The penalty, announced March 4, was imposed for violations concerning athletic recruiting, academic eligibility, extra benefits, ethical conduct and institutional control. The infractions committee said the incident was Gardner-Webb's first major infraction.
The NCAA began investigating Gardner-Webb after reports that Carlos Webb, a star basketball player, had his grades changed in 2000 to make him eligible to play. Thomas Yeager, chair of the infractions committee and commissioner of the Colonial Athletic Association, said the NCAA first learned of possible infractions at Gardner-Webb from a confidential source in April 2002.
Chris White, then president of Gardner-Webb, resigned in October 2002 over his part in the controversy. White had ordered the registrar to recalculate the player's grades, saying the player had received bad advice that led him to believe he was eligible to play.

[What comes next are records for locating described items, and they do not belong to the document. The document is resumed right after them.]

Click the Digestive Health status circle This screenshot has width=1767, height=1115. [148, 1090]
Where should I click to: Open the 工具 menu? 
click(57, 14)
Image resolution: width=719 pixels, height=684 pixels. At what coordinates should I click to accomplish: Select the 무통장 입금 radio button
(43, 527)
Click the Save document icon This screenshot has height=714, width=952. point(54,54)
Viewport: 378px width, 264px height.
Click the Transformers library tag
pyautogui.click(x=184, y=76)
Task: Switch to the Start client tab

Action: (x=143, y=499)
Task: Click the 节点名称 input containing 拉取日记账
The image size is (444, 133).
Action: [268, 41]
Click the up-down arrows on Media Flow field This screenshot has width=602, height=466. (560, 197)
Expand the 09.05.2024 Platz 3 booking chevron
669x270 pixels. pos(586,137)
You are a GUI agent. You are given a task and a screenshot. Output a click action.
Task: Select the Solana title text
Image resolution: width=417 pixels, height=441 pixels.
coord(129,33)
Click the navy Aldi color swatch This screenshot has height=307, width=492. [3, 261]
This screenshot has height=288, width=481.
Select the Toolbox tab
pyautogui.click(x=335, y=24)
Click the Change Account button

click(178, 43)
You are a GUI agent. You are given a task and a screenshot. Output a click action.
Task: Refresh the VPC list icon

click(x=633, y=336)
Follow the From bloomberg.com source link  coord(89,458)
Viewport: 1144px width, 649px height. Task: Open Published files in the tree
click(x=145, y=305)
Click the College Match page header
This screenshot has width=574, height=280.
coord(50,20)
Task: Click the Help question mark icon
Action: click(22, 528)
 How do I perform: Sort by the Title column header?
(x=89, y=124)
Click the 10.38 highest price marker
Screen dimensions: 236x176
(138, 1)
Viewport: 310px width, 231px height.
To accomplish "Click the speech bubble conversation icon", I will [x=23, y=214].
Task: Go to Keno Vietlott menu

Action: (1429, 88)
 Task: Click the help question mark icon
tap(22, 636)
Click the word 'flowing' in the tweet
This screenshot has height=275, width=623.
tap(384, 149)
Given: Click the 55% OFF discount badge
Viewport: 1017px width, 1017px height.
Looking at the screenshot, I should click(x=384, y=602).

Yeager said White's order amounted to an “extra benefit” for an athlete. The test in such cases is whether such an arrangement would be generally available to other students. “In this case that couldn't be shown,” Yeager said.
Yeager said White's actions showed a lack of institutional control, but didn't seem to be done with the type of malice seen in some of the committee's investigations. “I think the committee felt it wasn't a flaunting of NCAA rules,” he said.
Gardner-Webb has voluntarily given up the National Christian Collegiate Athletic Association championship it won the year Webb was made eligible to play.
Current Gardner-Webb President Frank Campbell said in a written statement that the NCAA report contained no surprises because school officials had been working for more than a year to address operations procedures that surfaced during an internal audit of the athletics department.
“With the guidance of the NCAA and the Atlantic Sun Conference, we had begun taking proactive measures to correct what we considered to be problem areas,” Campbell said. “We are delighted that the NCAA's report mirrored many of the same conclusions we had drawn ourselves. We have been treated fairly by the NCAA and we look forward to working with them on these compliance issues.”
Neal Alexander Jr., chair of Gardner-Webb's trustees, said the 18 months of controversy have been a difficult and challenging time in the life of the school. Gardner-Webb officials are glad the episode is coming to a close, he said.
The NCAA's Yeager said that while the incident involving the basketball player was the most serious, the committee found several other violations that showed that Gardner-Webb was not prepared to move to move to Division I.
The other infractions included: ineligible athletes in five sports receiving financial aid; failing to correctly certify the eligibility of 33 international student-athletes; purchase of an airline ticket from Poland to Charlotte for a former women's basketball prospect; and exceeding the maximum financial aid in baseball, men's soccer and men's tennis.
In addition to the three-year probation, the men's basketball team is not eligible to participate in postseason competition this year and the men's and women's basketball teams will each lose a scholarship for the next two years.